Changes in care today: Close attention to the monitoring and auditing of CAUTIs (catheter associated urinary tract infections) and CLABSIs (central line associated blood stream infections) is done routinely. At most hospitals, in fact, there are specific committees and teams dedicated to lowering the numbers of these infections by auditing charts, creating new policies and educating staff.
Wound care is another huge part of improving trauma care today. There are enormous amounts of research out there indicating that special consideration needs to be taken if a patient has an open wound associated with a fracture OR if a wound to the abdomen has likely resulted in a perforation of gastric contents. If a patient needs surgery after a traumatic incident, which they usually will, this is another type of trauma [albeit more organized and controlled] on top of the original trauma.

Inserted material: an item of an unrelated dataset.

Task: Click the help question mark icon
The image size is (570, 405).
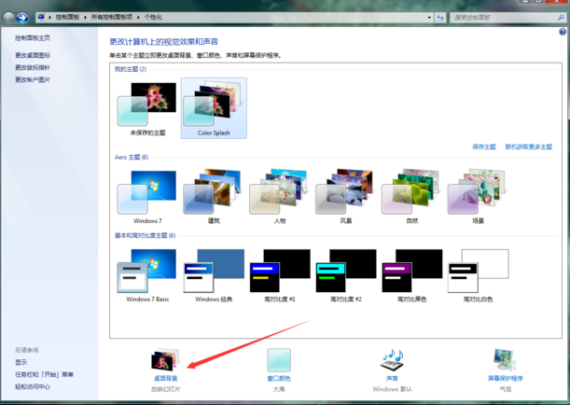Action: click(x=563, y=32)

Another consideration that is now known, is the fact that a trauma patient’s body cannot defend itself like a healthy person’s could. After trauma, the number of leukocytes, monocytes and T cells (all different types of white blood cells…you know, the ones that fight infection) are significantly reduced. Post trauma, phagocytosis function lowers [think back to science class…this is the process of attracting white blood cells to the area of infection where they will essentially “eat” the infectious agent]. This sets the patient up for a difficult fight anyways so doing our part to protect our patient is vital. As a healthcare provider, you always protect and advocate for your patient; educate yourself on all the quietly hidden dangers of trauma. It isn’t always all about blood, guts and adrenaline.
Changes in care today: When a trauma patient presents to the emergency department, we now know that early blood/wound culture obtainment, antibiotic therapy and wound cleansing is super important. Time is of the essence and special attention is now paid to these interventions.
Fun fact: If a patient has to have a splenectomy [removal of the spleen], their risk for infection goes way up.
During Dr Willard Bliss’ team’s care of James Garfield, many attempts were made to remove the bullet from Garfield’s wound. One technique was done by none other than Alexander Graham Bell who utilized a metal detector to attempt to find the bullet. Buzz kill: it didn’t work.
Changes in care today: X-ray machines were invented in 1895 [14 years too late for Garfield] which have the capability of visualizing metal in the human body without any invasive procedures.
In conclusion, James Garfield’s bullet wounds were not fatal. One was an in and out wound to the shoulder resulting in nothing more than soft tissue damage. The second was a shot to the back which transversed his L-1 vertebrae and lodged behind his pancreas hitting NO major organs or vasculature. President James Garfield died of bilateral pneumonia and multiple abdominal abscesses resulting in systemic sepsis. Would he live if he sustained these same wounds today? Simple answer: absolutely.